Page -

────────────────

Il y a la Côte d’Ivoire de la bourgeoisie
Et il y a celle des bidonvilles
Voici un exemple d’un article sur la bourgeoisie ivoirienne :
Côte d`Ivoire : Les excès des nouveaux riches
Jeudi 25 juin 2009 - Par Bilagoly- A Abidjan, peu de gens peuvent localiser la "baie des milliardaires", sur l’île Boulay, à quelque quinze minutes en bateau de la capitale économique ivoirienne. Il faut dire qu’il n’existe pas de navettes grand public, son accès étant réservé aux détenteurs de yachts.
Les " babatchès " se sont ainsi créé leur petit monde, coupé des réalités locales, et vivent dans une bulle. Un quartier du nom de Beverly Hills est sorti de terre pour abriter des demeures d’un luxe insolent.
39èmes la lagune et la visite des sites d`Assinie, Grand-Bassam et la baie des milliardaires
Le mois dernier, c’est là-bas, loin du tumulte de la ville, que le directeur général de BNI Finances, Pascal Djereke, a convié parents et amis à fêter son anniversaire. Organiser une croisière pour un tel événement, c’est le top.
Pour souffler ses quarante bougies, Evariste Méambly, un proche de Charles Blé Goudé, a édité une brochure spéciale, tout en couleurs et sur papier glacé, pour relater les différentes étapes de son ascension sociale. Les invités ont adoré. Abidjan se souvient encore de "l’incroyable anniversaire" d’Anne-Marie Emmanuelle Ekra, la fille de Victor Ekra, un homme d’affaires proche de Laurent Gbagbo. Invités de haut rang, décor féerique dans un site paradisiaque situé au bord de la lagune... rien ne manquait. Pas même une dizaine de climatiseurs destinés à distiller de l’air frais en extérieur ! Les extravagances de Victor Ekra et son goût immodéré pour le luxe sont entrés dans la légende. Il a été au cœur du " scandale de la Maybach ", une Mercedes en série limitée achetée pour plus de 1 million d’euros.
Dans les boîtes de nuit, comme Le Mix, Ice, La Place Vendôme ou Le Cœur Samba, les virées nocturnes tournent parfois au ridicule. Des millions de francs CFA sont engloutis en une seule nuit. Le brut millésimé coule à flots, certains allant même jusqu’à se faire laver les pieds dans des seaux à Champagne.

────────────────

Jeu de données -
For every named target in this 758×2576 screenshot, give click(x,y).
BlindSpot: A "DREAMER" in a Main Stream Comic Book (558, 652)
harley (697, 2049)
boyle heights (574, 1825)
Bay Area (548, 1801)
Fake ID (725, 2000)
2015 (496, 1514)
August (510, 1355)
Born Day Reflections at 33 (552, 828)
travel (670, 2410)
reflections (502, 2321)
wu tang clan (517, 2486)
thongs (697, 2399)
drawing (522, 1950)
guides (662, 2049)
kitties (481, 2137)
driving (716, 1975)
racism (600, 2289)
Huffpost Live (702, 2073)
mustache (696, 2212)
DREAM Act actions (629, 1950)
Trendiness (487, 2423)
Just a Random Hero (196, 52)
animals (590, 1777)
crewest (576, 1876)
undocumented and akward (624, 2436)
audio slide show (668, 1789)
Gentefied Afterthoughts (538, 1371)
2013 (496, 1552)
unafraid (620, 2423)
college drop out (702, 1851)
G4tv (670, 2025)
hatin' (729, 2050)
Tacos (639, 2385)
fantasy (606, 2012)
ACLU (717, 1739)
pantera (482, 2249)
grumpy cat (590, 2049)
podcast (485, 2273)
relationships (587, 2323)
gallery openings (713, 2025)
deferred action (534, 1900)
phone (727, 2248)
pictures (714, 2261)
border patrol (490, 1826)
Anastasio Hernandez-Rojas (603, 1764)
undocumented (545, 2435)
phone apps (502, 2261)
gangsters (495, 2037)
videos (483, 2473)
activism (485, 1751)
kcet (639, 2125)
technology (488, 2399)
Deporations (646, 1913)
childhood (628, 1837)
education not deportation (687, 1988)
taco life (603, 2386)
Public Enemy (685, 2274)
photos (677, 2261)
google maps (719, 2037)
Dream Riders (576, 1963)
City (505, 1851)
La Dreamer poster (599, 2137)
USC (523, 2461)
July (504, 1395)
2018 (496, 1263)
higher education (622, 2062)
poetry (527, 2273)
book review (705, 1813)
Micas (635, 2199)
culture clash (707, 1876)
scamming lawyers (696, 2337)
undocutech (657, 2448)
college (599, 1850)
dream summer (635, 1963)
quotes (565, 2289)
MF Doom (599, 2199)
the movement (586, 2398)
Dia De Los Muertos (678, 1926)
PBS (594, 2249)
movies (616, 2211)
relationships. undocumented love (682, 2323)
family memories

────────────────

Consigne - D'après la page, à quelle distance en bateau d'Abidjan se trouve la « baie des milliardaires » ?

Réponse finale - À quelque quinze minutes en bateau.